I have a dataframe (lets call it goodsdf) which consists of 240K rows and a bunch of columns:
| id | name | description | ... | availability | price |
|---|---|---|---|---|---|
| 1001 | Item A | Frying pan | ... | 3 | 20.1 |
| 2031 | Item B | Firewood | ... | 0 | 5 |
| 3412 | Item C | Olive oil | ... | 10 | 12.5 |
Now in the next step, I'm constantly reading a stream of updated items. Those updates include among others new prices for items, which are pulled every 90 seconds. The stream I'm receiving includes also some additional 100K items which are not of interest for my store.
What I'm looking into doing is to update the dataframe with new prices. To do so I use the following (partially pseudo) code:
for entity in feed.entity:
if entity.HasField('product_update'):
if entity.product_update.id == goodsdf['id']: #pseudo
if goodsdf['availability'] != 0: #pseudo
set goodsdf['price'] == entity.product_update.price #pseudo
From what I have read, there are several different ways for accessing values in dataframes, e.g. by using isin(), str.contains() and a couple of others.

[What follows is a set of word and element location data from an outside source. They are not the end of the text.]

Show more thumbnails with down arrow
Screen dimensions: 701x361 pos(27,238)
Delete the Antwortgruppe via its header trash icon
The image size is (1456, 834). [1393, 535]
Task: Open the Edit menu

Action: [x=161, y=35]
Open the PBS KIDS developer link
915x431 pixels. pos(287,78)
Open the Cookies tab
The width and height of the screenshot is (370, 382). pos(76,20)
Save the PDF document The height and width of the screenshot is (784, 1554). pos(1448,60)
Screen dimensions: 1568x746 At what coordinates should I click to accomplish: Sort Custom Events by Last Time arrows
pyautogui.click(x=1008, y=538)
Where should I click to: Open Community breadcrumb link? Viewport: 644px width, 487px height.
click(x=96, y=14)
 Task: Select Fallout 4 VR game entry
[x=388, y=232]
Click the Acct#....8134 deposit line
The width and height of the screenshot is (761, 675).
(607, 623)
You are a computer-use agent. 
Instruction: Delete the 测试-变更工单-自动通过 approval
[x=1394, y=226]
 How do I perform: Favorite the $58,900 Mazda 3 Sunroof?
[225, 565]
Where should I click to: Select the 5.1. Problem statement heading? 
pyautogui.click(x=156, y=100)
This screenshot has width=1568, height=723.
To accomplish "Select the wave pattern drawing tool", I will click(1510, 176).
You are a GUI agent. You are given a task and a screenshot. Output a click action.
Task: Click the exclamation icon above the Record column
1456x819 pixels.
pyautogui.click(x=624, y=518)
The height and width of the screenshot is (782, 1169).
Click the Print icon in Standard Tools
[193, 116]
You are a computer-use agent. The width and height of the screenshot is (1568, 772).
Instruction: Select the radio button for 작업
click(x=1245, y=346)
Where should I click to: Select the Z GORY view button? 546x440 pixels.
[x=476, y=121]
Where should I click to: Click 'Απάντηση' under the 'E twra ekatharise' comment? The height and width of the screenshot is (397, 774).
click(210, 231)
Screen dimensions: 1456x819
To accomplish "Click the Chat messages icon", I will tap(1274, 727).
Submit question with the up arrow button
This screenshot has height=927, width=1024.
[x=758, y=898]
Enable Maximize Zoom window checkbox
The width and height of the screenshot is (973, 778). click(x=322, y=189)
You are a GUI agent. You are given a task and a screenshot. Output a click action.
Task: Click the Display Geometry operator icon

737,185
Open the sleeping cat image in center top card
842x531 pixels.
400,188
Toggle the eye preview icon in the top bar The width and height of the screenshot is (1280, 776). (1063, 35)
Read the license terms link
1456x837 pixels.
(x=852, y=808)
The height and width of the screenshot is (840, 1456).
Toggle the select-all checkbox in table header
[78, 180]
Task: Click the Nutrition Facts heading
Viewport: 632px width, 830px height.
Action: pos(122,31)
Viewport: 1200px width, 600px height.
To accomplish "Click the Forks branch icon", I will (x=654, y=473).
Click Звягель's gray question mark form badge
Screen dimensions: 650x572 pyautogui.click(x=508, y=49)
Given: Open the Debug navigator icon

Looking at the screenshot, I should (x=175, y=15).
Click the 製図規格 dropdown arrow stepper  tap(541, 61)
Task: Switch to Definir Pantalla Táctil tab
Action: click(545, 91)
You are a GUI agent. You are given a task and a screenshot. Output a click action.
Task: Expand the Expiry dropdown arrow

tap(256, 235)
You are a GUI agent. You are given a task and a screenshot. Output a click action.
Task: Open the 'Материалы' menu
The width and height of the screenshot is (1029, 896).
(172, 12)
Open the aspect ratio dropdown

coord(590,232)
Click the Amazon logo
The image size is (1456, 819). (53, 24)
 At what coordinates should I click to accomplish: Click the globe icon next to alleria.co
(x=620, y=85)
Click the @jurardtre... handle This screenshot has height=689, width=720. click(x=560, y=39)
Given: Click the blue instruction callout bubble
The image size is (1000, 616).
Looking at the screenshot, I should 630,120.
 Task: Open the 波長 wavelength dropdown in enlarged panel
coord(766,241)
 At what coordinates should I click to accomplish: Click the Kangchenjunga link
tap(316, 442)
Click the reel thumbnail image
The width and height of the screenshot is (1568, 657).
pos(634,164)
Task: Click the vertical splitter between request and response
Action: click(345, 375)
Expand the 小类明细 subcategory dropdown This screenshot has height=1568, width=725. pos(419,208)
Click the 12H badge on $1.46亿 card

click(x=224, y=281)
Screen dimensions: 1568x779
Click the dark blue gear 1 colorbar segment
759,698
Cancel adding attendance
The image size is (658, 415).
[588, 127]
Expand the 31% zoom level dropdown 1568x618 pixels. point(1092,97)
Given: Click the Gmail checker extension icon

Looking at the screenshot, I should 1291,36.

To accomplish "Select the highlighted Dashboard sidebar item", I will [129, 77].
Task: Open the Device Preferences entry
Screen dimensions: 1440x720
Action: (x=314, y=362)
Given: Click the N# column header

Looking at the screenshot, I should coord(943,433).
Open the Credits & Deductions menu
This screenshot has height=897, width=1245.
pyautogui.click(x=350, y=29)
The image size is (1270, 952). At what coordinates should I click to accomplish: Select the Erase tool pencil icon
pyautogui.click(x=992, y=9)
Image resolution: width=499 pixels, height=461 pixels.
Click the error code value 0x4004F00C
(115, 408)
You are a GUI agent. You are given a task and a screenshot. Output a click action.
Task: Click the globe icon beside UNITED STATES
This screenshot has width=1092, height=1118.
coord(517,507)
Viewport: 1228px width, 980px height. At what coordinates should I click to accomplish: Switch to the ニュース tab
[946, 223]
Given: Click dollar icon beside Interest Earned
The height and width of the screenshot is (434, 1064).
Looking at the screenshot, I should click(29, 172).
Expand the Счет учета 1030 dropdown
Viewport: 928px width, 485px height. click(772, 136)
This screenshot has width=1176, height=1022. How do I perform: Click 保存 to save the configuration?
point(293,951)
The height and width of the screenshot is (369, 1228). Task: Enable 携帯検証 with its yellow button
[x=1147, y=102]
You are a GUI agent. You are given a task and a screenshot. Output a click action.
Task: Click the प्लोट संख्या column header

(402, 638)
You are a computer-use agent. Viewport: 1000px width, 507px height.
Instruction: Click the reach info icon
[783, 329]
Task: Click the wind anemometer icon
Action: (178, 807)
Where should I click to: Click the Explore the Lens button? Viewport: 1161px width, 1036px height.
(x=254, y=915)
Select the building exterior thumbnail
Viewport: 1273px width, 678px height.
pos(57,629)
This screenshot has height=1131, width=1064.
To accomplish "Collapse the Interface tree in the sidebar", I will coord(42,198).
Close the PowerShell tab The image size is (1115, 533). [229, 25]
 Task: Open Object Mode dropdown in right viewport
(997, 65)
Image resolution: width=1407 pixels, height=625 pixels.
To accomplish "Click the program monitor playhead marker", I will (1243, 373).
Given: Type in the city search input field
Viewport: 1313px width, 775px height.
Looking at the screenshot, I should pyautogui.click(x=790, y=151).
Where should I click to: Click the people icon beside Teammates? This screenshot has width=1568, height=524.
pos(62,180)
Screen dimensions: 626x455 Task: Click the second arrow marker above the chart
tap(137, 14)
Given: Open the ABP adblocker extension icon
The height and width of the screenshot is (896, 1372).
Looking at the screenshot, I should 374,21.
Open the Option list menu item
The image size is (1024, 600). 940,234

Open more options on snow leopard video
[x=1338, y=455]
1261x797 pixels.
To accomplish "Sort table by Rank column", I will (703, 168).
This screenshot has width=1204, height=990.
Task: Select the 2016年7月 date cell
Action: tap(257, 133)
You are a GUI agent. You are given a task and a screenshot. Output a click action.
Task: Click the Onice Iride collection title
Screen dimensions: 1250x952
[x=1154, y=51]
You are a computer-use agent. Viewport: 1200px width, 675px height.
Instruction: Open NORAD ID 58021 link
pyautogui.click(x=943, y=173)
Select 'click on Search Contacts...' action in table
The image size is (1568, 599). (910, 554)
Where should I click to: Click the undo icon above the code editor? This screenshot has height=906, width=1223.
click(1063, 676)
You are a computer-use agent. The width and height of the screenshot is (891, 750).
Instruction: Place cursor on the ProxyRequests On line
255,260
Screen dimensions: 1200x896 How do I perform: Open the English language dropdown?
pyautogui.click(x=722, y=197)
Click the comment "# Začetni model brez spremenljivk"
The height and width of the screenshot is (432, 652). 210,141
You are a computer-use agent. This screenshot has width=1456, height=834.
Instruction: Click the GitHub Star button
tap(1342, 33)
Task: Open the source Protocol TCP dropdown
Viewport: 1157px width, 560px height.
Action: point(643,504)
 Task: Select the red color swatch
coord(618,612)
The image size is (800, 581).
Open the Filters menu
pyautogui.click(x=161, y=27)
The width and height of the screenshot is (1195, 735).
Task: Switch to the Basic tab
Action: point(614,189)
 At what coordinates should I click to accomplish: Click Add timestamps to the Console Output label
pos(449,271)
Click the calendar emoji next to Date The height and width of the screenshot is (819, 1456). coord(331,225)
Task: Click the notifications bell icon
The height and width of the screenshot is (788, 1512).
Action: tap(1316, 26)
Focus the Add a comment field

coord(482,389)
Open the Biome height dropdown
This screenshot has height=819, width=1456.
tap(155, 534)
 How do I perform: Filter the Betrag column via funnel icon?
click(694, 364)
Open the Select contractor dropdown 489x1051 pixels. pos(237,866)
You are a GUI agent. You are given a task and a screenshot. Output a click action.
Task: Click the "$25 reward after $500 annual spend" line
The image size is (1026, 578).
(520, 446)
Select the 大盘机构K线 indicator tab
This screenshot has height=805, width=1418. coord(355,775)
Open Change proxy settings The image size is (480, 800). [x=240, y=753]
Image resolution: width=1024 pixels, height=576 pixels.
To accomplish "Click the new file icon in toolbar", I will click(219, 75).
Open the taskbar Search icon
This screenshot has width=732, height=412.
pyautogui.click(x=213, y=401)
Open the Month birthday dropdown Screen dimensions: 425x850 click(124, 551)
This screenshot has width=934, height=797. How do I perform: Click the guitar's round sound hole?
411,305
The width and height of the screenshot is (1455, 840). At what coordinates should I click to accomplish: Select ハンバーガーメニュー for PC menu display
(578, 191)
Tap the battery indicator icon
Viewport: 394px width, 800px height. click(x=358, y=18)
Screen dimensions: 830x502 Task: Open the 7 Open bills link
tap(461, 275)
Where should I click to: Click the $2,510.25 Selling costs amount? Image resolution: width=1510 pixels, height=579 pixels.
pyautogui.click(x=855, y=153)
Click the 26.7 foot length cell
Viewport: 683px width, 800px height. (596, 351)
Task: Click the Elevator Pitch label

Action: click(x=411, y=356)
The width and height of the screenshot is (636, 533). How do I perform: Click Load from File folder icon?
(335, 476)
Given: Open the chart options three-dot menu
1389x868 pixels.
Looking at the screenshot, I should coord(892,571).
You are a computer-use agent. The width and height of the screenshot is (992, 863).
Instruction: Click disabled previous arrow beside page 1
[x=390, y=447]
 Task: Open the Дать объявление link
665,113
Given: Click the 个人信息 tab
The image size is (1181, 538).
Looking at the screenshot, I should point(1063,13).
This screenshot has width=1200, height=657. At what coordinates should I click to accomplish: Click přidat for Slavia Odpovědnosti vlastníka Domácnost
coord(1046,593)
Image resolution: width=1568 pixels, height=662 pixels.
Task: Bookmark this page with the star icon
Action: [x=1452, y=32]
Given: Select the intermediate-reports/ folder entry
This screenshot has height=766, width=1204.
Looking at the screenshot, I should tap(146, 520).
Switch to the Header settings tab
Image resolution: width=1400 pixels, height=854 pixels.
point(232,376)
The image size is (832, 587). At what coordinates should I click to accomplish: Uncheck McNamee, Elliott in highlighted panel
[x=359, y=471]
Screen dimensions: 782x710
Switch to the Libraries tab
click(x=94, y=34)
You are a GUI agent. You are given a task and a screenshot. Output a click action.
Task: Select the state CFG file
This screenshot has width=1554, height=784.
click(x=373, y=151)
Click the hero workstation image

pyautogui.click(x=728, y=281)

However, many of them return True and False values only. Another way I tried to solve this is by reading new prices and specific item IDs into separate dataframes, which are later merged into my original goodsdf. This in turn showed to create penalties for time and computer resources.
I'm not quite sure I fully understand the concept using nested if statements in combination with updating values in dataframes.